Com o fim da lei do passe, o jogador de futebol passou a ser livre para assinar contrato com o clube que lhe oferecesse a melhor proposta e boas condições de trabalho. O que nem todos sabem é que quase três décadas antes da entrada em vigor da Lei Pelé, um jogador entrou na justiça e conseguiu ser o dono do seu próprio destino nos gramados.
Afonso Celso Garcia Reis, ou simplesmente Afonsinho, tem uma história que foge do estereótipo do boleiro em vários aspectos. A começar pela sua infância junto a uma família de classe média do interior de São Paulo. Filho de um telegrafista que se tornou advogado e militava na área de educação e de uma professora primária, o atleta se acostumou desde pequeno a uma criação com ideais libertários, como gosta de definir.
"Meu pai nunca se conformou com esse negócio de passe. Fui para o Rio de Janeiro com 17 anos para jogar nos juniores do Botafogo, e logo subi para o profissional. Mas me recusava a assinar o contrato de gaveta, que era o instrumento que os clubes tinham para prender o jogador", conta.
Porém, com o tempo ficou insustentável a situação e ele teve de assinar o documento para continuar no clube. Foi então que começaram alguns problemas de relacionamento com a comissão técnica e treinadores. "Me destaquei em 65. Logo depois, o Zagallo entrou como treinador e eu acabei perdendo espaço para o Carlos Alberto. Como eu estava sem jogar, outros clubes se interessaram no meu futebol, mas o Botafogo não liberava", lembra.
Passado um tempo, meia finalmente acabou emprestado para o Olaria, que fez uma boa campanhal. Na hora de retornar para o Botafogo, no entanto, os dirigentes não queriam aceitar sua reapresentação, alegando que ele precisaria cortar a barba e o cabelo, que estavam grandes. "Chegaram até a me chamar de cantor de iê iê iê, mas na verdade era só um pretexto, pois o real motivo eram nossas divergências internas.

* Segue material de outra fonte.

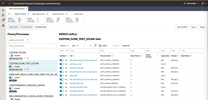Open the hamburger navigation menu
Image resolution: width=208 pixels, height=100 pixels.
(x=3, y=3)
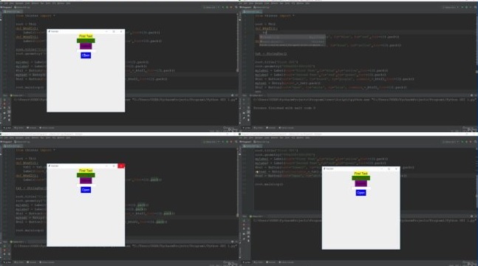Open Run menu in upper-left IDE menu bar
The height and width of the screenshot is (266, 478).
pyautogui.click(x=42, y=4)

Depois eles me proibiram de treinar e impediram a rouparia de me dar material esportivo."
A situação chegou a tal ponto que Afonsinho conta a única alternativa para seguir na carreira seria tentar sua liberação na justiça. "Eram julgamentos entre aspas, pois o que eu pedia ia contra o interesse de todos os clubes. Um dos juízes chegou a dizer que era a favor de proibir que o atleta dirigisse, para preserva o patrimônio do clube. Um absurdo, mas era assim que a gente vivia", diz.

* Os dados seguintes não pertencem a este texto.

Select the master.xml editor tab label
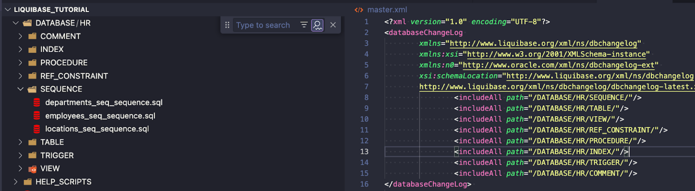The width and height of the screenshot is (695, 191). click(x=387, y=9)
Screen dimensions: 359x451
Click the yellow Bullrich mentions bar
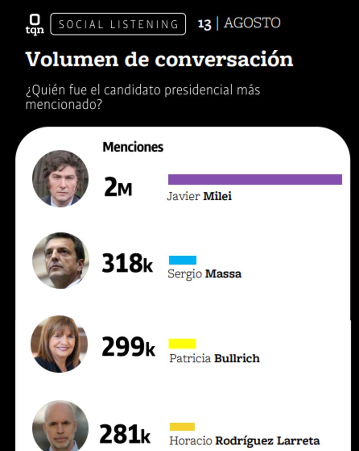tap(182, 344)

O que nem o jogador nem os dirigentes imaginavam é que o caso ganharia repercussão nacional, e tomaria um vulto político em plena ditadura militar, gerando manifestações nas ruas. "Até as dondocas da alta sociedade tinham opinião sobre o assunto. Daí a CBF decidiu abafar e me deram o passe livre por unanimidade. Logo depois aconteceu o mesmo como Raul Plassmann e com o Spencer, ambos do Cruzeiro."

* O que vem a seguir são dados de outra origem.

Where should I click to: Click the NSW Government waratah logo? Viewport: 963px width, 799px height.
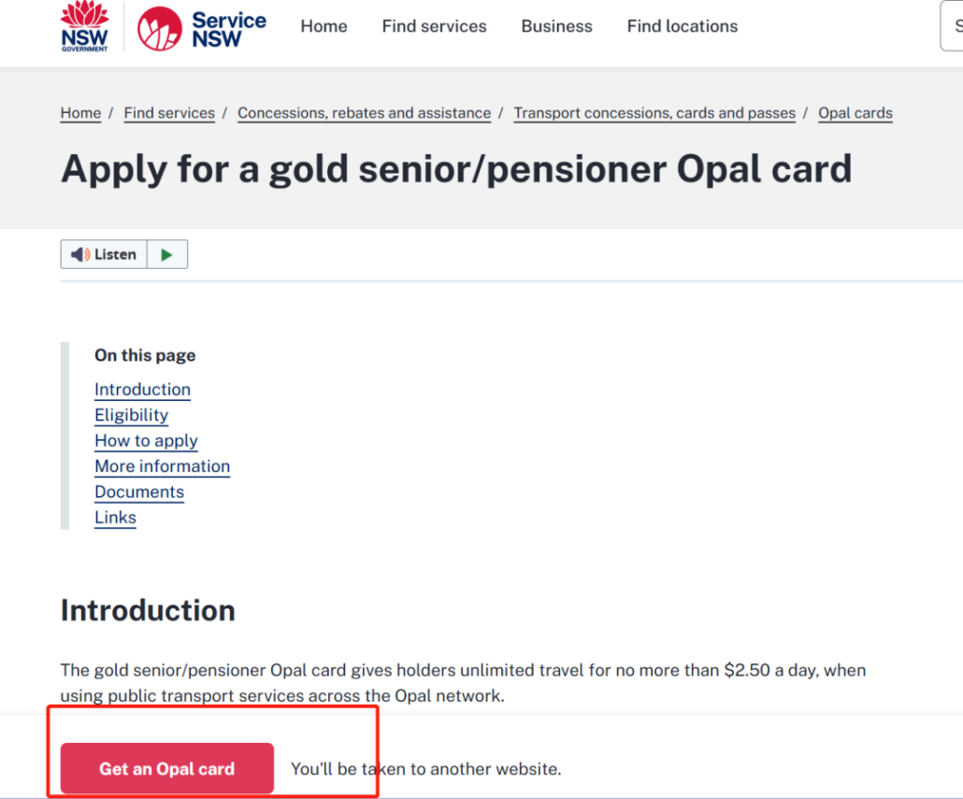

Dono do seu próprio destino no futebol em 1971, quando tinha 24 aos, Afonsinho passou a ser uma exceção no mercado, e negociou bons contratos com Flamengo e Santos. Mas novos problemas surgiram, pois a situação chegou até a causar ciúme em colegas de clube, e alguns times o deixavam sem jogar quando seu contrato estava chegando no fim, para que não aparecessem interessados. Além disso, ele nunca mais tive espaço na seleção brasileira
"Após a Copa de 1970, o Gérson, que jogava na minha posição, anunciou que não defenderia mais o país, e nem assim me chamaram. Mas não me arrependo. Mesmo tendo prejudicado minha trajetória com a camisa verde e amarela, acho que minha posição foi acertada", diz.
Carreira paralela
Não é apenas na questão do passe livre que Afonsinho foi pioneiro. Anos antes de Sócrates se formar médico enquanto jogava futebol, o botafoguense fez o mesmo. Ele afirma que todo o impasse em torno do seu contrato durou dois anos, e isso o ajudou a se concentrar nos estudos. Depois, ele sempre negociava folgas em treinos e trabalhava separadamente com o preparador físico. "A incerteza na carreira de jogador é grande, pois ela é muito curta. Por isso, assim que fui para o Rio de Janeiro entrei na faculdade de medicina, e me formei em 74."
Ele também cita a importância da democracia corintiana como fundamental para que os jogadores ampliassem seus direitos, e vê a falta de participação de atletas e torcedores nas decisões como o maior problema da atual estrutura do futebol. "Quando um presidente de clube assina um contrato de patrocínio de camisa, ele está vendendo o torcedor enquanto potencial consumidor para essa marca, como se ele fosse um boi de corte. Nós convivemos com formas feudais de organização, e isso é um problema da sociedade, pois o tênis, basquete, vôlei e judô também já passaram pela mesma situação", afirma.